_Description of the task:_ Copy out the listing lines from the line with "Viewport: 1296px width, 778px height." through the line with "Action: [53, 15]", both included, reproducing each one verbatim.

_Provided data:_
^^^^

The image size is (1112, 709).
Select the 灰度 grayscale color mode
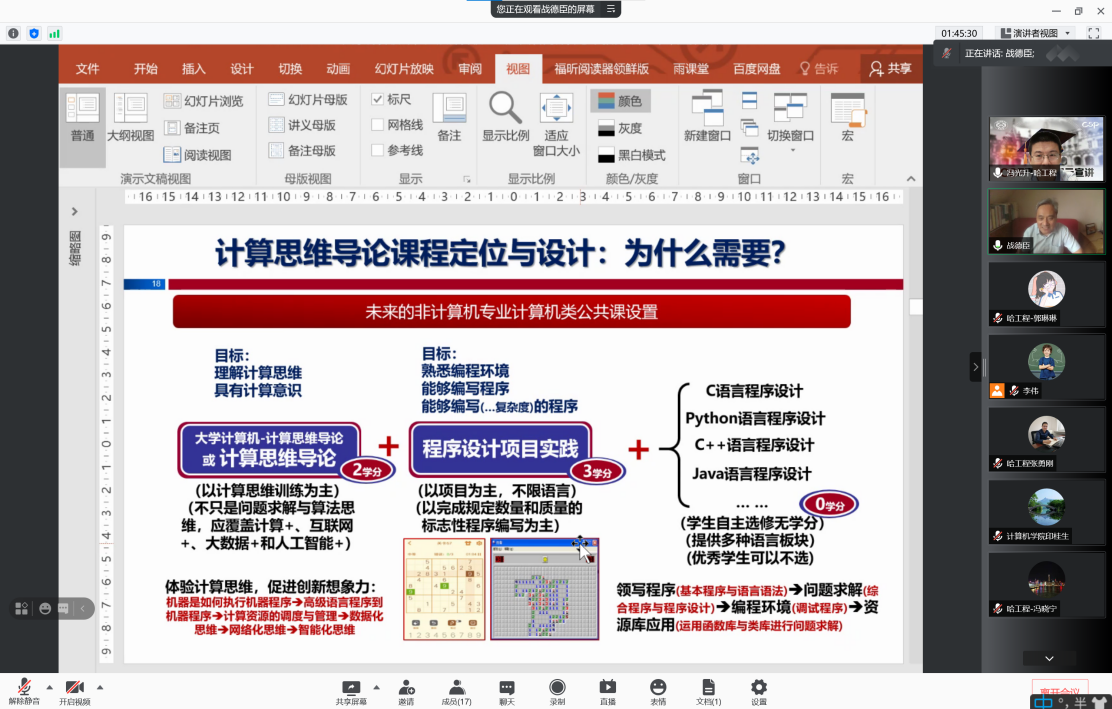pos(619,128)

^^^^

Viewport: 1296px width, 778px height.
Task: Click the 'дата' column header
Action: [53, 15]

^^^^

_Written answer:_
Viewport: 1296px width, 778px height.
Task: Click the 'дата' column header
Action: [53, 15]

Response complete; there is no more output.